-- TASK INSTRUCTIONS --
Set down a precise copy of the whole listing.

-- EXCERPTED DATA --
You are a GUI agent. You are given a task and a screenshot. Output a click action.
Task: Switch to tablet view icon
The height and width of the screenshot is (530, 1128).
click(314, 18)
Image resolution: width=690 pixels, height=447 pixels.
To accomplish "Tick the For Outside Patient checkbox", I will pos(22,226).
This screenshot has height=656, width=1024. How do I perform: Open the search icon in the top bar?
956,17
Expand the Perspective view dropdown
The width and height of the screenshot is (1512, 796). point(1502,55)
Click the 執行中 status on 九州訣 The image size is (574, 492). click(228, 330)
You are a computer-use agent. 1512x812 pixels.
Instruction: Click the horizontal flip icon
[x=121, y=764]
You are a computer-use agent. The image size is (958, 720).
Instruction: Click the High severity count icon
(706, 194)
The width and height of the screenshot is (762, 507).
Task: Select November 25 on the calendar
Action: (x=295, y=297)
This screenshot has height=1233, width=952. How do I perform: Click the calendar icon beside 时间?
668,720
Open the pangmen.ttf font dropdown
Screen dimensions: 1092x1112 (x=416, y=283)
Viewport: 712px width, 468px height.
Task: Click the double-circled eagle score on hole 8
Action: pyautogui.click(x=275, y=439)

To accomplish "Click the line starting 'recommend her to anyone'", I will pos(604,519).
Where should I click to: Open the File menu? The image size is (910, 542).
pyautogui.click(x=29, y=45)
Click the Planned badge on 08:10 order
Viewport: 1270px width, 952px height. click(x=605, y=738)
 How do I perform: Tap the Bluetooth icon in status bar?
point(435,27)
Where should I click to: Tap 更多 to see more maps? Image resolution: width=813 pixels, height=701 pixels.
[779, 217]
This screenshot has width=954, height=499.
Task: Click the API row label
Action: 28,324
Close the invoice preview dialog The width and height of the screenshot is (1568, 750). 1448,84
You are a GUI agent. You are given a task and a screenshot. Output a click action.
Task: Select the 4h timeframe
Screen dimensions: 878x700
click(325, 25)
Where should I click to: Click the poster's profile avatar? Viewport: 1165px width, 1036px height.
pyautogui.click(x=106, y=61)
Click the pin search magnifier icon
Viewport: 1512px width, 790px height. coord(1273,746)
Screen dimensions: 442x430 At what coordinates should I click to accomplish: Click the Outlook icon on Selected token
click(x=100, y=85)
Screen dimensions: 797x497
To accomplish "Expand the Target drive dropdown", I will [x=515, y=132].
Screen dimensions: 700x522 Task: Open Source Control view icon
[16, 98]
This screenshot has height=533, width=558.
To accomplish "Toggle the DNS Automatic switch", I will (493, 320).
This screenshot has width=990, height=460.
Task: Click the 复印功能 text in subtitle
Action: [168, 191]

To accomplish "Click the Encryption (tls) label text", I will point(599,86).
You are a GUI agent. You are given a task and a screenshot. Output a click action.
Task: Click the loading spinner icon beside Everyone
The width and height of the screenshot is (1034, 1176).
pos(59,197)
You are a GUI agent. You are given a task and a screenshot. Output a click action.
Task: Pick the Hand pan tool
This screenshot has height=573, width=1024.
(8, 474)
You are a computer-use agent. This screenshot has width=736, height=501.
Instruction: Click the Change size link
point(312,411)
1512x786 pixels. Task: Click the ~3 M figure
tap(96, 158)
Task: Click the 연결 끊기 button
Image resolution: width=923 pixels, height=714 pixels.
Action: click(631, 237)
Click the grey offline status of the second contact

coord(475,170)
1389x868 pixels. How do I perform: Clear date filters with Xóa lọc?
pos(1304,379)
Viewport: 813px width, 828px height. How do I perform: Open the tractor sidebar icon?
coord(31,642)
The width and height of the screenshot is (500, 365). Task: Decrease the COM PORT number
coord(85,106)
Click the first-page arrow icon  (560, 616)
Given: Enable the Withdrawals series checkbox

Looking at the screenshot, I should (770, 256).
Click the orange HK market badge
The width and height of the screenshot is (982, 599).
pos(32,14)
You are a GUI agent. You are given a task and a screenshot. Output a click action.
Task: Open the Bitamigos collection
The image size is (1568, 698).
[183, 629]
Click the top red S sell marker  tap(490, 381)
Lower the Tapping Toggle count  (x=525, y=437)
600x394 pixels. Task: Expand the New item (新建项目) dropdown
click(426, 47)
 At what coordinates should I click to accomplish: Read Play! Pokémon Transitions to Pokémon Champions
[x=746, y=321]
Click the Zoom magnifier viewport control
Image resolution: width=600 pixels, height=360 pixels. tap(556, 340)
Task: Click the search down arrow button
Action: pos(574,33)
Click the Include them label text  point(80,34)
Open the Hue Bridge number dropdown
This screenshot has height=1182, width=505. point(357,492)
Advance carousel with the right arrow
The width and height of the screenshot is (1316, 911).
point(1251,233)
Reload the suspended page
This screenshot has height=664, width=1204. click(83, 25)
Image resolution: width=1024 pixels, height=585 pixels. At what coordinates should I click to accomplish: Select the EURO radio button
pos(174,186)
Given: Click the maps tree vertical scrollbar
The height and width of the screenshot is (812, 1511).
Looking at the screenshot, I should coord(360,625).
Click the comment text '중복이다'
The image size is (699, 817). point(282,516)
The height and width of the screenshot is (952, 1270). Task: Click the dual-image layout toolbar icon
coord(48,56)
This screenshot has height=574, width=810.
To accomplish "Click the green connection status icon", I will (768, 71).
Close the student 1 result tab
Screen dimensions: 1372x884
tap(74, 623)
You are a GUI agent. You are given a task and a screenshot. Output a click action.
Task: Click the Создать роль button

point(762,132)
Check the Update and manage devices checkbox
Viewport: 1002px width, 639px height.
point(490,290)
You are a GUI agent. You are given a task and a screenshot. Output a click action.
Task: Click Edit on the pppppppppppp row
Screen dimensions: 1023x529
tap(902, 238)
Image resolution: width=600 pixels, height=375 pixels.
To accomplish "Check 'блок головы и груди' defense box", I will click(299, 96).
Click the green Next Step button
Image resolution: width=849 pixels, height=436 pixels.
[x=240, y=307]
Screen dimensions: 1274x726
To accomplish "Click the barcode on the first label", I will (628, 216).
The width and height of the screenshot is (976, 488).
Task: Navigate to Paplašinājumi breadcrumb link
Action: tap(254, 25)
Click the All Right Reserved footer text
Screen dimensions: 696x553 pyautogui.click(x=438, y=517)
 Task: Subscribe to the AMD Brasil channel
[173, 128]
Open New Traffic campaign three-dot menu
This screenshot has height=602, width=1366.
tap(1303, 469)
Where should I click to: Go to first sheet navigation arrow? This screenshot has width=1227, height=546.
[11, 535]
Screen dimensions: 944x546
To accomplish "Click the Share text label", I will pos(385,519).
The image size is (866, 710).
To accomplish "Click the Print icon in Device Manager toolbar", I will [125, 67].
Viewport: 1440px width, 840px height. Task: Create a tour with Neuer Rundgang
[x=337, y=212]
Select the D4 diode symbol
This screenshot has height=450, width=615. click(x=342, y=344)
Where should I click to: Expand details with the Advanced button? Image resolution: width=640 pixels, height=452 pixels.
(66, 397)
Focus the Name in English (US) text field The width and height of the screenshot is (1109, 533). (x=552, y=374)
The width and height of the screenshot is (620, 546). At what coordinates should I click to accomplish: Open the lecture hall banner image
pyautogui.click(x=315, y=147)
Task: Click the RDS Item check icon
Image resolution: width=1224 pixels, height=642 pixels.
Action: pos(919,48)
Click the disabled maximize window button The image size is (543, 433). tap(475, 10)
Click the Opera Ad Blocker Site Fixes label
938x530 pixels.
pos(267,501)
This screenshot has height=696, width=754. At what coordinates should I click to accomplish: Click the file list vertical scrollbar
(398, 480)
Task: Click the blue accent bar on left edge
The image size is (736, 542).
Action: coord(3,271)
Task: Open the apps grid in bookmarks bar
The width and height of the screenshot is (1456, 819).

-- SOLUTION BELOW --
You are a GUI agent. You are given a task and a screenshot. Output a click action.
Task: Switch to tablet view icon
The height and width of the screenshot is (530, 1128).
click(314, 18)
Image resolution: width=690 pixels, height=447 pixels.
To accomplish "Tick the For Outside Patient checkbox", I will pos(22,226).
This screenshot has height=656, width=1024. How do I perform: Open the search icon in the top bar?
956,17
Expand the Perspective view dropdown
The width and height of the screenshot is (1512, 796). point(1502,55)
Click the 執行中 status on 九州訣 The image size is (574, 492). click(228, 330)
You are a computer-use agent. 1512x812 pixels.
Instruction: Click the horizontal flip icon
[x=121, y=764]
You are a computer-use agent. The image size is (958, 720).
Instruction: Click the High severity count icon
(706, 194)
The width and height of the screenshot is (762, 507).
Task: Select November 25 on the calendar
Action: (x=295, y=297)
This screenshot has height=1233, width=952. How do I perform: Click the calendar icon beside 时间?
668,720
Open the pangmen.ttf font dropdown
Screen dimensions: 1092x1112 (x=416, y=283)
Viewport: 712px width, 468px height.
Task: Click the double-circled eagle score on hole 8
Action: pyautogui.click(x=275, y=439)

To accomplish "Click the line starting 'recommend her to anyone'", I will pos(604,519).
Where should I click to: Open the File menu? The image size is (910, 542).
pyautogui.click(x=29, y=45)
Click the Planned badge on 08:10 order
Viewport: 1270px width, 952px height. click(x=605, y=738)
 How do I perform: Tap the Bluetooth icon in status bar?
point(435,27)
Where should I click to: Tap 更多 to see more maps? Image resolution: width=813 pixels, height=701 pixels.
[779, 217]
This screenshot has width=954, height=499.
Task: Click the API row label
Action: 28,324
Close the invoice preview dialog The width and height of the screenshot is (1568, 750). 1448,84
You are a GUI agent. You are given a task and a screenshot. Output a click action.
Task: Select the 4h timeframe
Screen dimensions: 878x700
click(325, 25)
Where should I click to: Click the poster's profile avatar? Viewport: 1165px width, 1036px height.
pyautogui.click(x=106, y=61)
Click the pin search magnifier icon
Viewport: 1512px width, 790px height. coord(1273,746)
Screen dimensions: 442x430 At what coordinates should I click to accomplish: Click the Outlook icon on Selected token
click(x=100, y=85)
Screen dimensions: 797x497
To accomplish "Expand the Target drive dropdown", I will [x=515, y=132].
Screen dimensions: 700x522 Task: Open Source Control view icon
[16, 98]
This screenshot has height=533, width=558.
To accomplish "Toggle the DNS Automatic switch", I will (493, 320).
This screenshot has width=990, height=460.
Task: Click the 复印功能 text in subtitle
Action: [168, 191]

To accomplish "Click the Encryption (tls) label text", I will point(599,86).
You are a GUI agent. You are given a task and a screenshot. Output a click action.
Task: Click the loading spinner icon beside Everyone
The width and height of the screenshot is (1034, 1176).
pos(59,197)
You are a GUI agent. You are given a task and a screenshot. Output a click action.
Task: Pick the Hand pan tool
This screenshot has height=573, width=1024.
(8, 474)
You are a computer-use agent. This screenshot has width=736, height=501.
Instruction: Click the Change size link
point(312,411)
1512x786 pixels. Task: Click the ~3 M figure
tap(96, 158)
Task: Click the 연결 끊기 button
Image resolution: width=923 pixels, height=714 pixels.
Action: click(631, 237)
Click the grey offline status of the second contact

coord(475,170)
1389x868 pixels. How do I perform: Clear date filters with Xóa lọc?
pos(1304,379)
Viewport: 813px width, 828px height. How do I perform: Open the tractor sidebar icon?
coord(31,642)
The width and height of the screenshot is (500, 365). Task: Decrease the COM PORT number
coord(85,106)
Click the first-page arrow icon  (560, 616)
Given: Enable the Withdrawals series checkbox

Looking at the screenshot, I should (770, 256).
Click the orange HK market badge
The width and height of the screenshot is (982, 599).
pos(32,14)
You are a GUI agent. You are given a task and a screenshot. Output a click action.
Task: Open the Bitamigos collection
The image size is (1568, 698).
[183, 629]
Click the top red S sell marker  tap(490, 381)
Lower the Tapping Toggle count  (x=525, y=437)
600x394 pixels. Task: Expand the New item (新建项目) dropdown
click(426, 47)
 At what coordinates should I click to accomplish: Read Play! Pokémon Transitions to Pokémon Champions
[x=746, y=321]
Click the Zoom magnifier viewport control
Image resolution: width=600 pixels, height=360 pixels. tap(556, 340)
Task: Click the search down arrow button
Action: pos(574,33)
Click the Include them label text  point(80,34)
Open the Hue Bridge number dropdown
This screenshot has height=1182, width=505. point(357,492)
Advance carousel with the right arrow
The width and height of the screenshot is (1316, 911).
point(1251,233)
Reload the suspended page
This screenshot has height=664, width=1204. click(83, 25)
Image resolution: width=1024 pixels, height=585 pixels. At what coordinates should I click to accomplish: Select the EURO radio button
pos(174,186)
Given: Click the maps tree vertical scrollbar
The height and width of the screenshot is (812, 1511).
Looking at the screenshot, I should coord(360,625).
Click the comment text '중복이다'
The image size is (699, 817). point(282,516)
The height and width of the screenshot is (952, 1270). Task: Click the dual-image layout toolbar icon
coord(48,56)
This screenshot has height=574, width=810.
To accomplish "Click the green connection status icon", I will (768, 71).
Close the student 1 result tab
Screen dimensions: 1372x884
tap(74, 623)
You are a GUI agent. You are given a task and a screenshot. Output a click action.
Task: Click the Создать роль button

point(762,132)
Check the Update and manage devices checkbox
Viewport: 1002px width, 639px height.
point(490,290)
You are a GUI agent. You are given a task and a screenshot. Output a click action.
Task: Click Edit on the pppppppppppp row
Screen dimensions: 1023x529
tap(902, 238)
Image resolution: width=600 pixels, height=375 pixels.
To accomplish "Check 'блок головы и груди' defense box", I will click(299, 96).
Click the green Next Step button
Image resolution: width=849 pixels, height=436 pixels.
[x=240, y=307]
Screen dimensions: 1274x726
To accomplish "Click the barcode on the first label", I will (628, 216).
The width and height of the screenshot is (976, 488).
Task: Navigate to Paplašinājumi breadcrumb link
Action: tap(254, 25)
Click the All Right Reserved footer text
Screen dimensions: 696x553 pyautogui.click(x=438, y=517)
 Task: Subscribe to the AMD Brasil channel
[173, 128]
Open New Traffic campaign three-dot menu
This screenshot has height=602, width=1366.
tap(1303, 469)
Where should I click to: Go to first sheet navigation arrow? This screenshot has width=1227, height=546.
[11, 535]
Screen dimensions: 944x546
To accomplish "Click the Share text label", I will pos(385,519).
The image size is (866, 710).
To accomplish "Click the Print icon in Device Manager toolbar", I will [125, 67].
Viewport: 1440px width, 840px height. Task: Create a tour with Neuer Rundgang
[x=337, y=212]
Select the D4 diode symbol
This screenshot has height=450, width=615. click(x=342, y=344)
Where should I click to: Expand details with the Advanced button? Image resolution: width=640 pixels, height=452 pixels.
(66, 397)
Focus the Name in English (US) text field The width and height of the screenshot is (1109, 533). (x=552, y=374)
The width and height of the screenshot is (620, 546). At what coordinates should I click to accomplish: Open the lecture hall banner image
pyautogui.click(x=315, y=147)
Task: Click the RDS Item check icon
Image resolution: width=1224 pixels, height=642 pixels.
Action: pos(919,48)
Click the disabled maximize window button The image size is (543, 433). tap(475, 10)
Click the Opera Ad Blocker Site Fixes label
938x530 pixels.
pos(267,501)
This screenshot has height=696, width=754. At what coordinates should I click to accomplish: Click the file list vertical scrollbar
(398, 480)
Task: Click the blue accent bar on left edge
The image size is (736, 542).
Action: coord(3,271)
Task: Open the apps grid in bookmarks bar
The width and height of the screenshot is (1456, 819).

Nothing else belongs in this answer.